**WHAT TO PRODUCE**
Exactly transcribe the span of lines from the one containing "Task: Click the Open Config Folder button" through the final line of the entries, inclusive, and nothing outside it. Exclude the pictures.
#### RECORDS SUPPLIED ####
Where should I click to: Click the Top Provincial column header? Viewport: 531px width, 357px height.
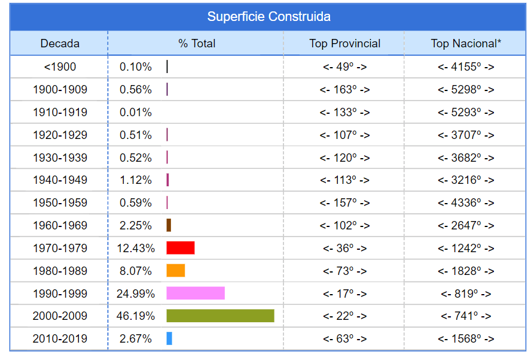344,43
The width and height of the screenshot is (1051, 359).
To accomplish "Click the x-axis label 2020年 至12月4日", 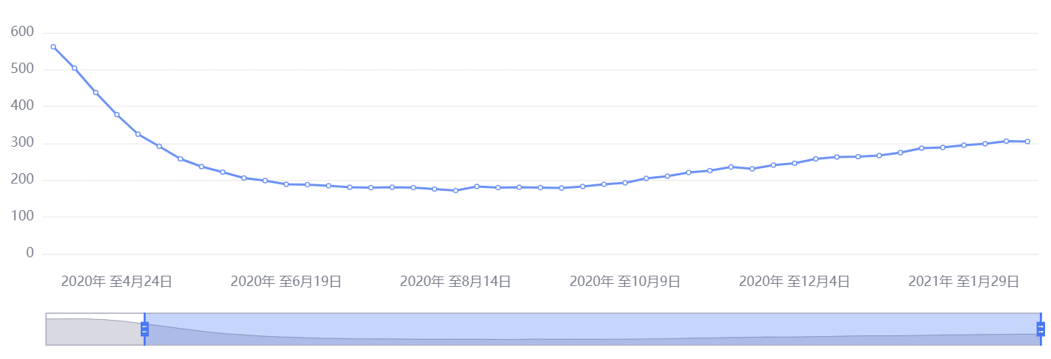I will coord(794,281).
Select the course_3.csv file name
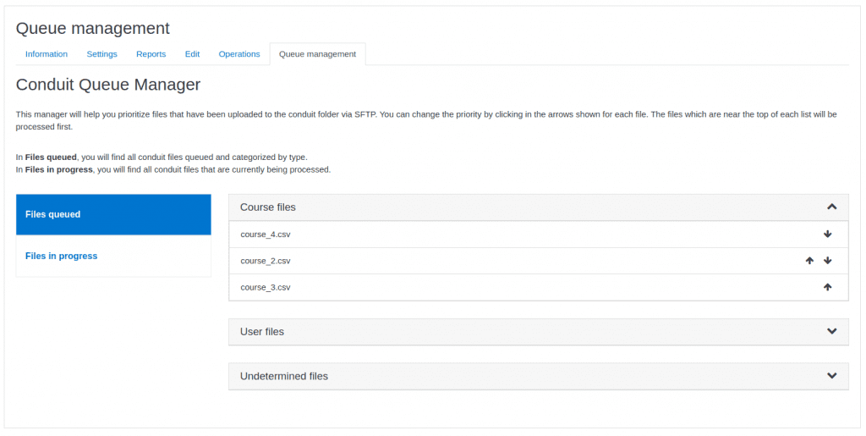 coord(266,287)
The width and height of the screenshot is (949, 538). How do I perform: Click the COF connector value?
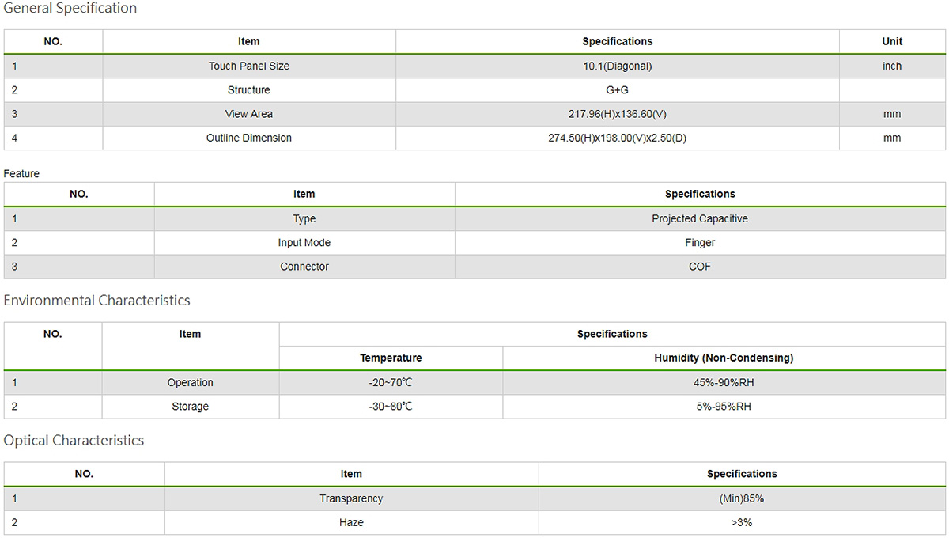click(x=699, y=267)
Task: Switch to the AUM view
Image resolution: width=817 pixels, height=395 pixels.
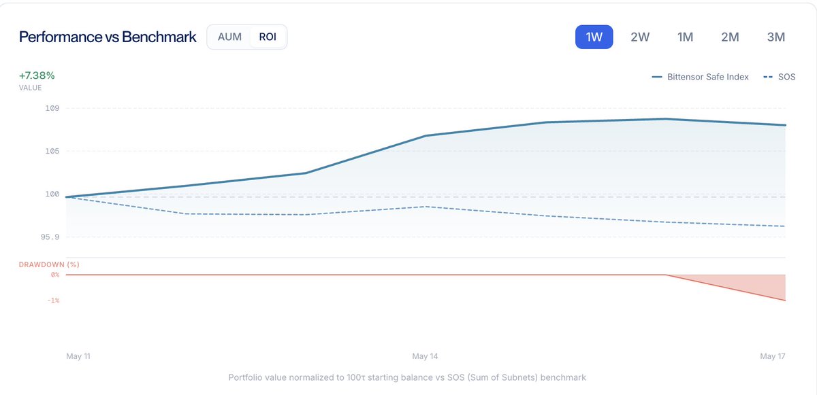Action: pyautogui.click(x=229, y=37)
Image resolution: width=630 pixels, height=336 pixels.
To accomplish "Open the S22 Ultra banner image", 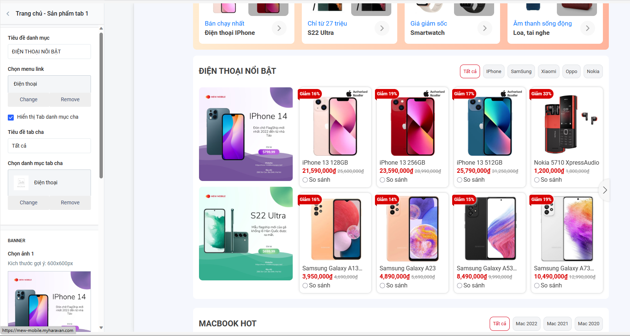I will click(246, 234).
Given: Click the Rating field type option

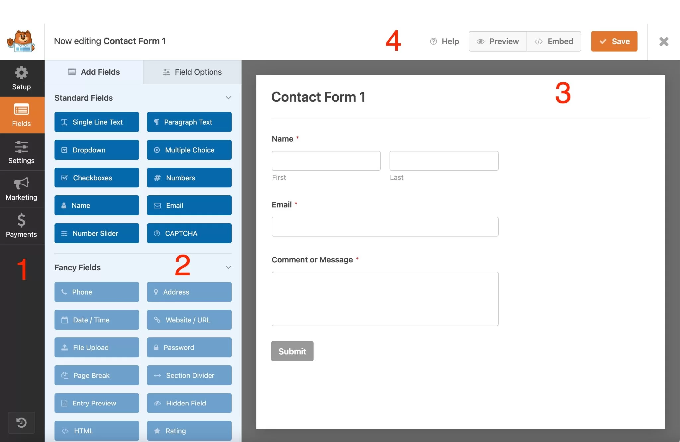Looking at the screenshot, I should coord(189,430).
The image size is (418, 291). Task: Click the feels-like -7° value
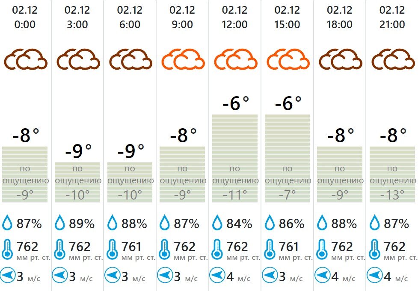pos(288,195)
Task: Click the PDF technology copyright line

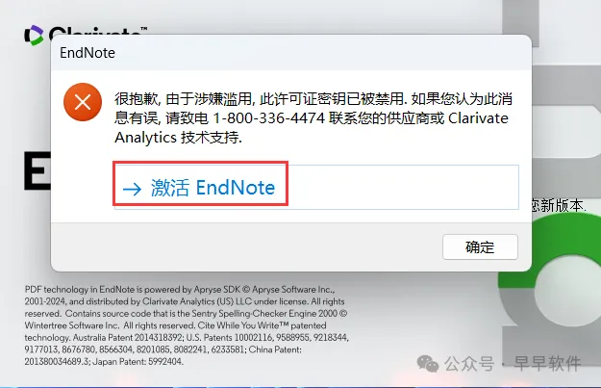Action: click(180, 290)
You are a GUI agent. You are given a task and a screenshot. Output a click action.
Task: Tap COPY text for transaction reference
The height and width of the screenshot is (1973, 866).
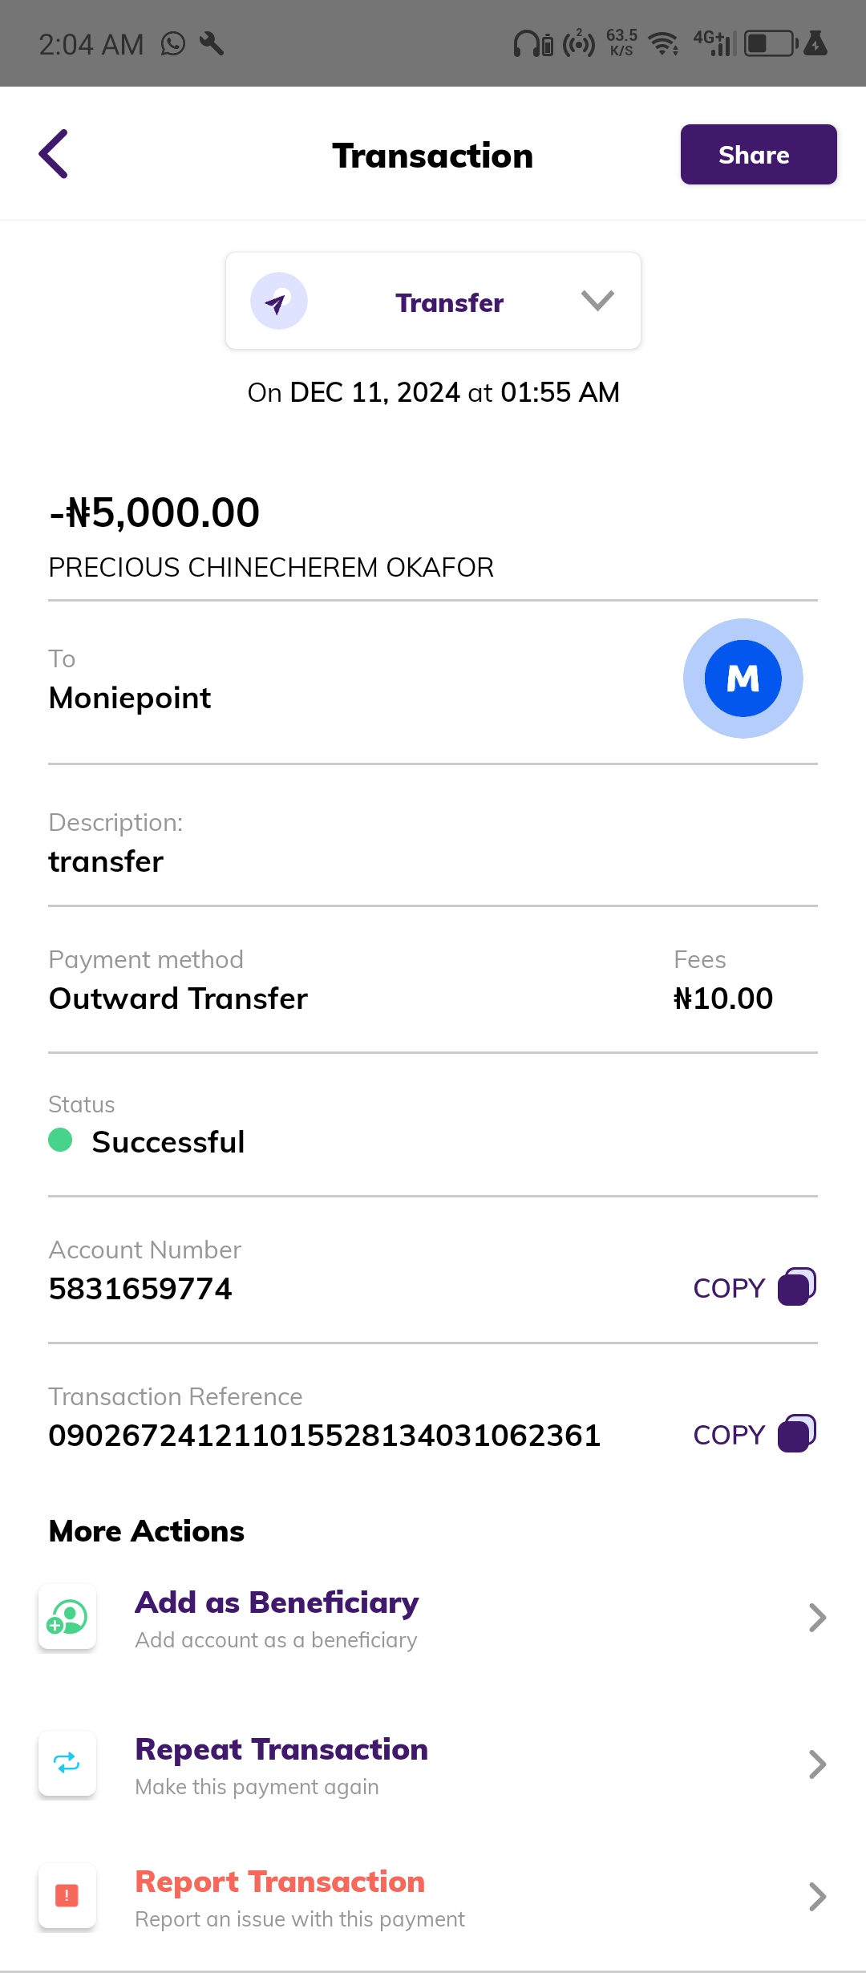(x=729, y=1435)
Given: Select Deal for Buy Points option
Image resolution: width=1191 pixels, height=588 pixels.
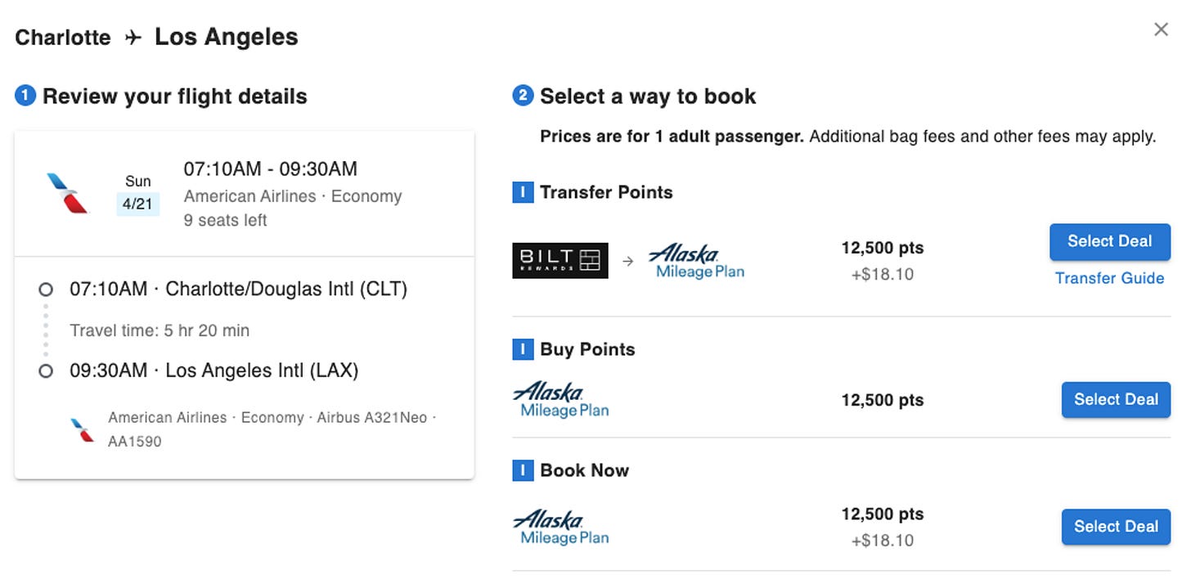Looking at the screenshot, I should pos(1116,400).
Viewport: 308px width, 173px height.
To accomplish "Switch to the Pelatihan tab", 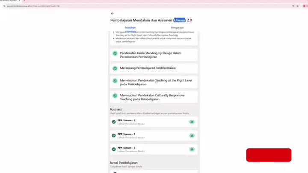I will click(x=130, y=28).
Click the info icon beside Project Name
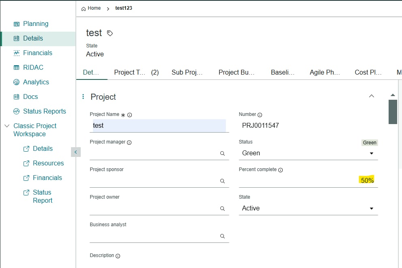This screenshot has height=268, width=402. click(129, 115)
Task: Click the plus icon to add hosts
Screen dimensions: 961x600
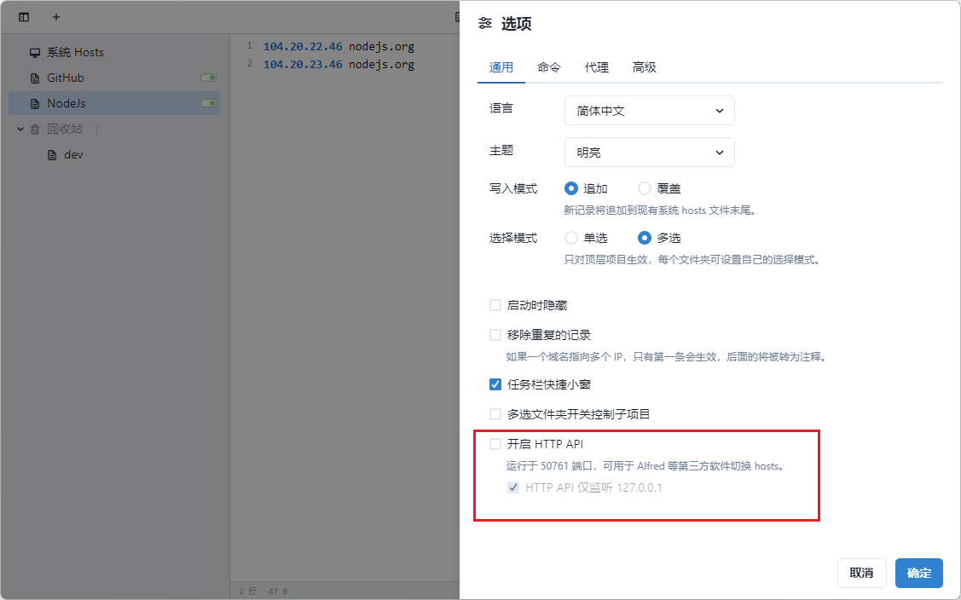Action: 56,17
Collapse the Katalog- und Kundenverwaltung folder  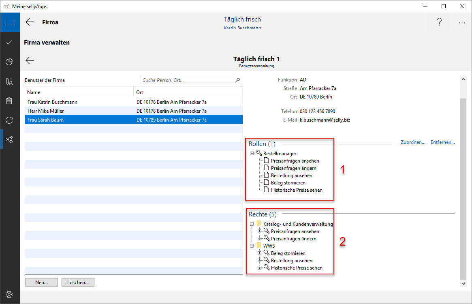point(252,224)
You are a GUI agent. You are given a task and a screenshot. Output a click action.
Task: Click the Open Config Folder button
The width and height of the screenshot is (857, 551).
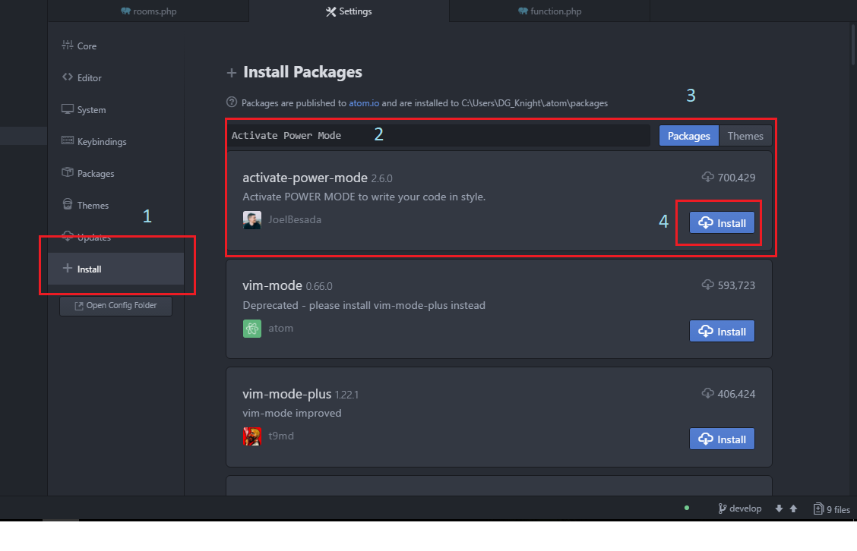(x=115, y=305)
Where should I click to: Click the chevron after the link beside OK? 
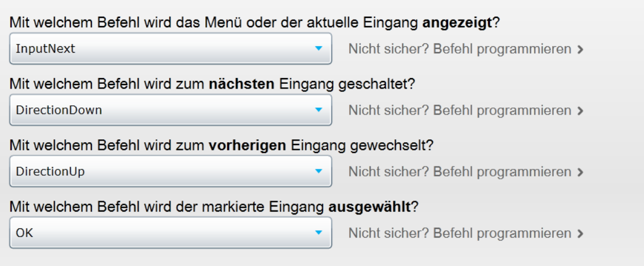(x=580, y=233)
####
**RESPONSE TO THIS TASK**
Task: Click the Open Config Folder button
The width and height of the screenshot is (857, 551).
(x=115, y=305)
Where should I click to: Click the chevron after the link beside OK? 
(x=580, y=233)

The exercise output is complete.